24
de maio de 2003
Quando
Hollywood há muito tempo já tem dado sinais de esgotamento,
eis o espectador diante dum filme de suspense novo e provocativo,
no qual se pode apostar algumas fichas. Por um fio (Phone booth;
2002), de Joel Schumacher, é antes de mais nada uma narrativa
curta e enxuta, com seus escassos oitenta e um minutos para uma
época em que os filmes se aproximam perigosamente de duas
horas de projeção, surgindo muitas vezes cenas dispensáveis
nas películas de hoje; daí a impressão (grande
novidade) de filme célere em seus objetivos que vem da
visão de Por um fio, não há imagem que poderia
ficar na mesa de montagem, tudo tem uma função no
filme, a fita é como um corredor que baixa a cabeça
e vai direto ao ponto.
Schumacher
não é propriamente um autor cinematográfico.
Mas aqui ele se supera e surpreende. Ele começa seu filme
com um narrador-over que lança dados sobre o uso de telefones
pelos americanos: parece que o que vamos ver é um documentário.
Mas logo a ficção invade terrivelmente o espaço.
Aprisionar seu protagonista amedrontado numa cabine telefônica
sob a mira dum maníaco assassino é um dado claustrofóbico;
mas o realizador vai adiante em seus arrojos –sem perder
o pique do espetáculo, chega a dividir a tela em quadros
mostrando cenas simultâneas, o que é uma ousadia
inesperada para uma produção de Hollywood.

* **DADOS REGISTRADOS**
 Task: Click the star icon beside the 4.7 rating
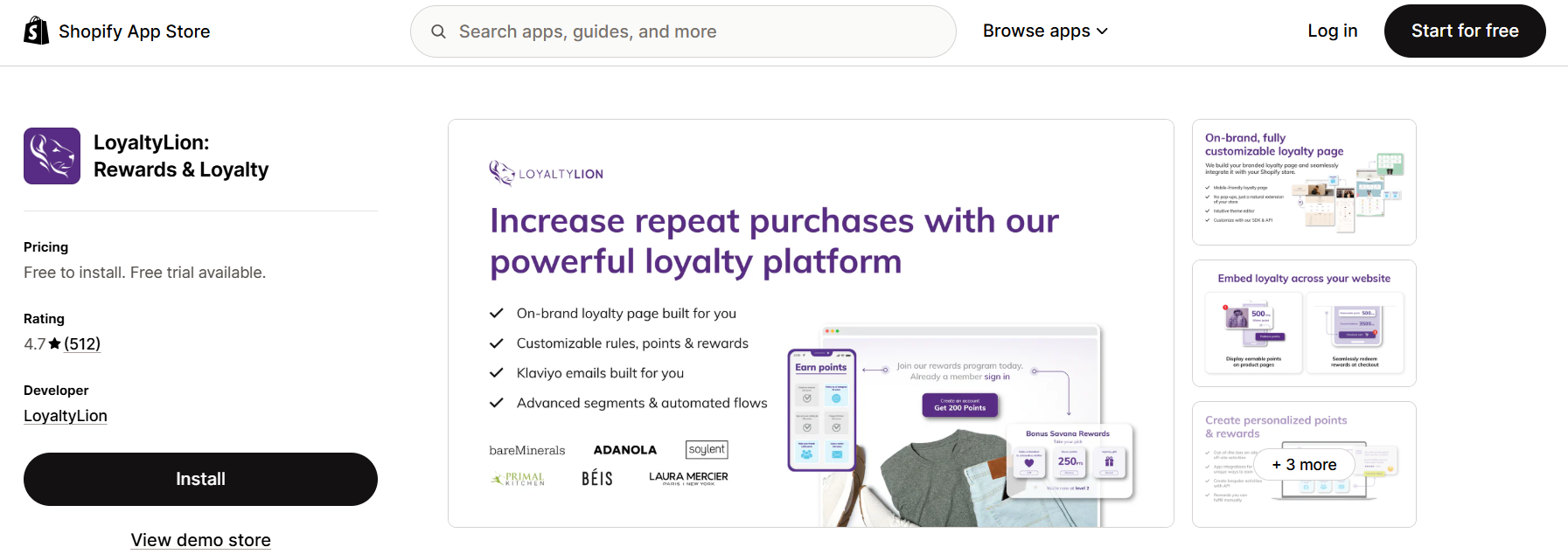pos(54,343)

* **TRABALHO SOLICITADO**
(A) Responda com base na crítica de cinema:
(i) Quantos minutos dura Por um fio?
(ii) Com que recurso Schumacher começa o filme?
(iii) Em que lugar o protagonista fica aprisionado?
(B) Redigite, sem nenhuma alteração, a parte da crítica de cinema que se abre com as palavras "Mas aqui ele" e se fecha com "é um documentário.".
O material não tem relação alguma com a crítica de cinema.

* **RESPOSTAS AOS PROBLEMAS**
(A)
(i) Oitenta e um minutos.
(ii) Com um narrador-over que lança dados sobre o uso de telefones pelos americanos.
(iii) Numa cabine telefônica, sob a mira dum maníaco assassino.

(B)
Mas aqui ele se supera e surpreende. Ele começa seu filme
com um narrador-over que lança dados sobre o uso de telefones
pelos americanos: parece que o que vamos ver é um documentário.